According to an Allied Market Research report, the global market for predictive analytics in healthcare is forecast to grow at a CAGR of 21.2 percent between 2018 and 2025, reaching $8,464 million. Increased adoption of electronic health records to efficiently manage patient outcomes and reduced overall costs are among the factors driving the demand for predictive analytics in healthcare, where it is paramount to be one step ahead of any eventuality.
How are healthcare organizations leveraging predictive analytics to derive actionable insights from their ever-growing datasets? We find out here.
Staying ahead of Patient Health Deterioration
It is the most essential application of predictive analytics in healthcare.
It helps caregivers react quickly to any change in a patient’s vitals and gather foresight into possible deterioration before symptoms are evident.
A 2017 study demonstrates this: at the University of Pennsylvania, a predictive analytics tool using machine learning and EHR data helped identify patients vulnerable to severe sepsis or septic shock a full 12 hours before the onset of the illness.

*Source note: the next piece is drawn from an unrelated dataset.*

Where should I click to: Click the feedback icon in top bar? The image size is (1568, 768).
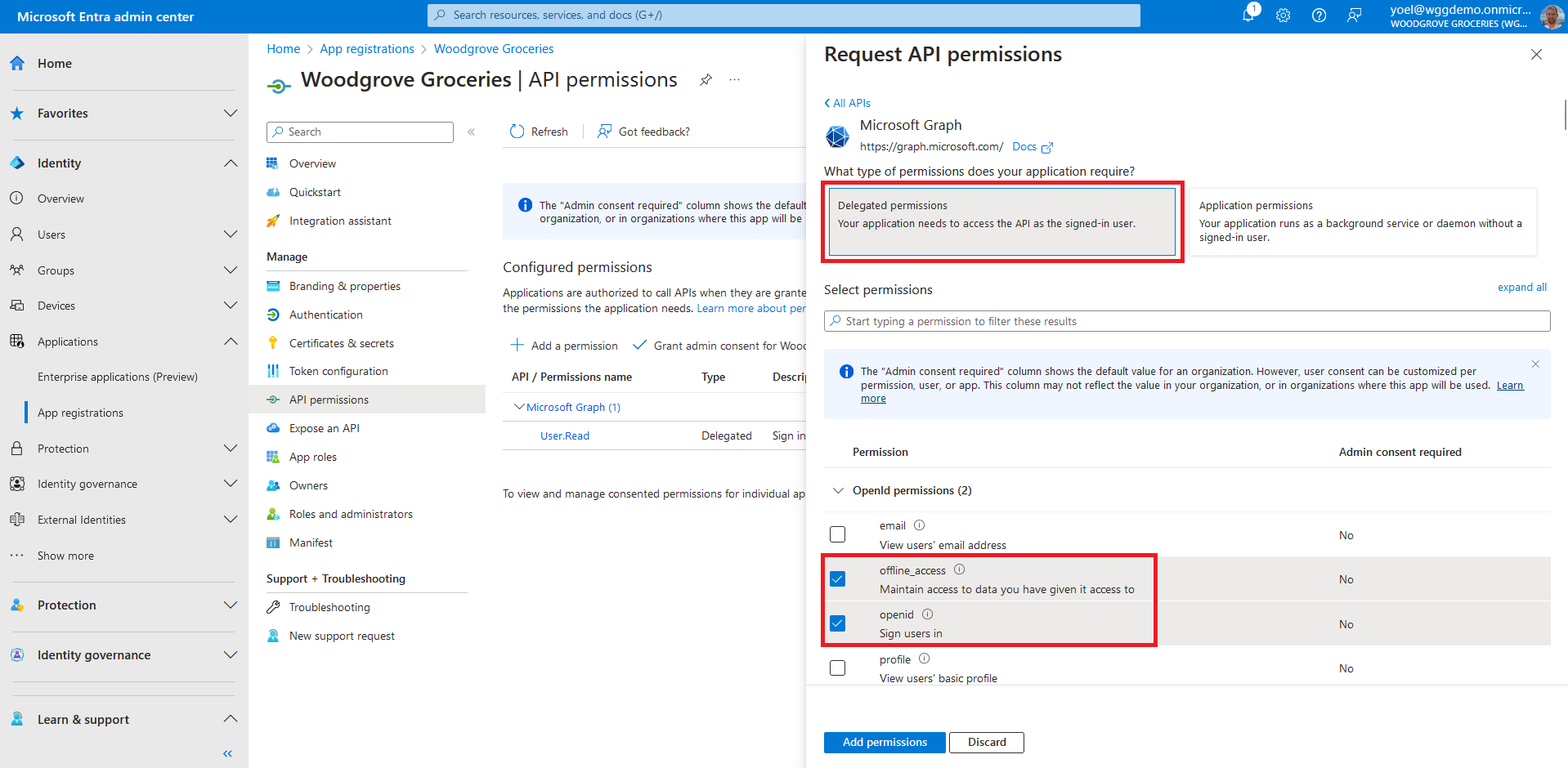pyautogui.click(x=1355, y=16)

Predictive insights are particularly valuable in the intensive care unit (ICU), where timely intervention can help save someone’s life and prevent patient health deterioration.

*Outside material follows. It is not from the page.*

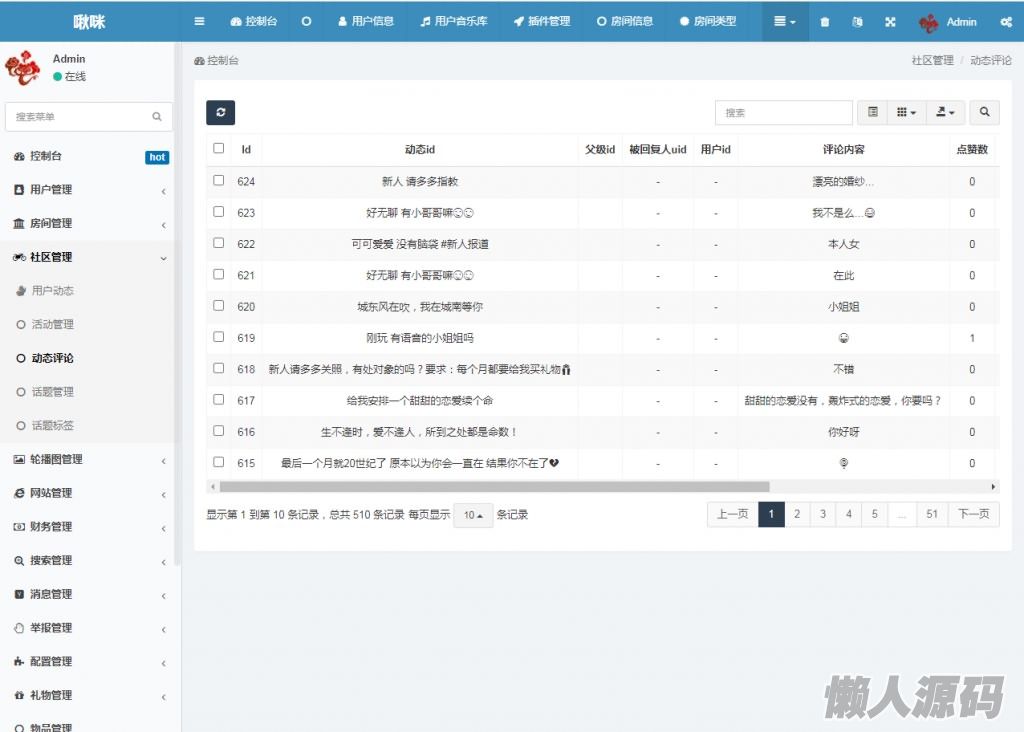Click the table 搜索 input field
1024x732 pixels.
click(x=784, y=113)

The increased adoption of wearable biosensors offers manifold benefits, too, for care providers. They enable remote health monitoring and help detect early symptoms of health deterioration.
Preventing Patient self-harm
Early identification of individuals likely to self-harm will help provide the essential mental healthcare to avoid potentially serious or fatal events.

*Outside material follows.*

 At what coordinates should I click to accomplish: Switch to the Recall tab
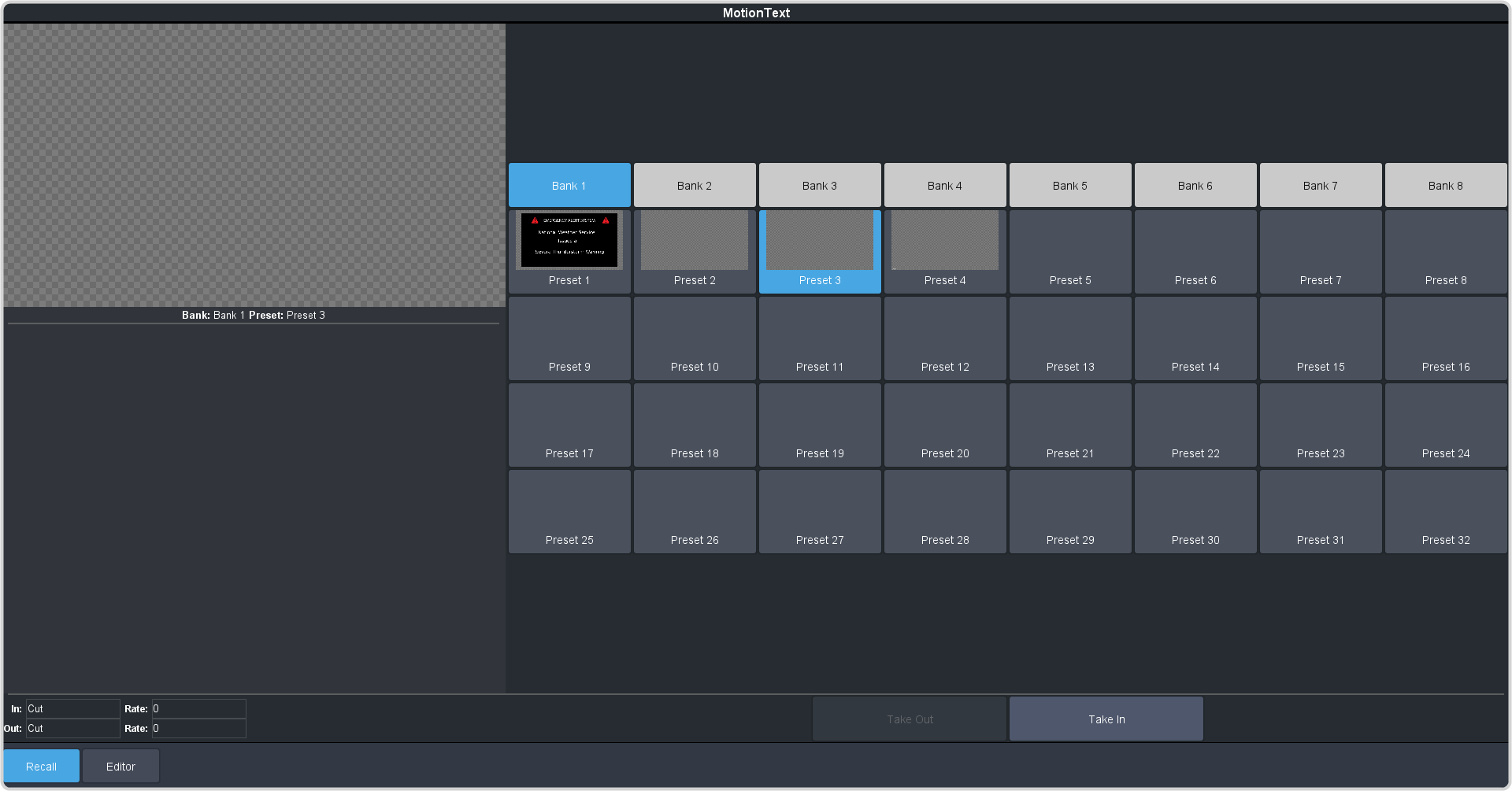click(x=42, y=767)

According to the World Health Organization, almost 800,000 people die of suicide each year, which is one person every 40 seconds.
Studies have showed that predictive analytics, using electronic health record (EHR) data and depression questionnaire, helps identify individuals at higher risk of committing suicides or other forms of self-harm.
In a study led by Kaiser Permanente (a leading American healthcare provider) and conducted together with Mental Health Research Network, EHR data combined with a depression questionnaire helped accurately detect those with a higher risk of attempting suicide.
Another study, featured on the American Journal of Psychiatry, aimed to build and validate predictive models with the help of electronic health records to predict suicide attempts and suicide deaths after an outpatient visit.
Based on predictors such as prior suicide attempts, mental health substance diagnoses, mental health and more, it was found that within 90 days of a mental health visit, suicide attempts and suicide deaths among individuals in the upper one percent of predicted risk were 200 times more common than those in the bottom half of the predicted risk scale.
Predicting patterns in patient utilization
Predictive analytics helps healthcare organizations ensure adequate staffing levels for busier clinic hours, minimize wait times and improve patient satisfaction.
With the help of big data visualization tools and analytics strategies to model patient flow patterns, healthcare centers can ensure the inpatient department has adequate beds available for patient admission, that the outpatient and physician offices have enough resources to reduce patient wait times and manage workflow and scheduling adjustments accordingly.
Scheduling changes help nurses and doctors cope with the increased patient flow while reducing the burden on them, thus ensuring they provide timely care and improve patient satisfaction.
Predictive analytics and artificial intelligence (AI) play a key role in boosting cybersecurity, with the sophistication of cyberattacks (involving malware, phishing and more) rapidly on the rise.
Confidential patient information worth big money, a vast network of connected medical devices, outdated technology, among other factors, make the healthcare industry a constant target of cyberattacks.
Predictive analytics tools and machine learning help calculate real-time risk scores for different transactions and requests, making the system respond differently based on how the event is scored.
David McNeely from the Institute for Critical Infrastructure Technology says: “Once the risk score has been determined in real-time, the system can use this during a login event to either grant the access for a low-risk event or to challenge for Multi Factor Authentication [MFA] or possibly block the access for high-risk events.”
Create risk scores for chronic diseases
Early identification of individuals with a higher risk of developing chronic illnesses is essential for two reasons. It gives care providers and patients the best chance of preventing long-term health issues. It also helps mitigate the potential cost and complexities of the treatment.
By creating a risk score—from examining patients with identical characteristics, gathering lifestyle and clinical data and using algorithms to understand how various factors effect patient outcomes—healthcare providers gain insight into the type of therapy and wellness activities which can benefit their patients.
As far as health management is concerned, prediction is the foundation for prevention and treatment. Predictive analytics helps healthcare providers in different ways. In addition to those mentioned above, the technology helps identify individuals likely to miss a clinical appointment and send timely reminders, manage supply chain to enhance efficiency and cut down on unnecessary costs, develop effective therapies and new medication, improve patient engagement and more.
Given its manifold benefits, it’s no wonder that, according to a 2017 study by the society of actuaries, 89 percent of healthcare providers were then either already using predictive analytics in their organizations or planned to in the next five years.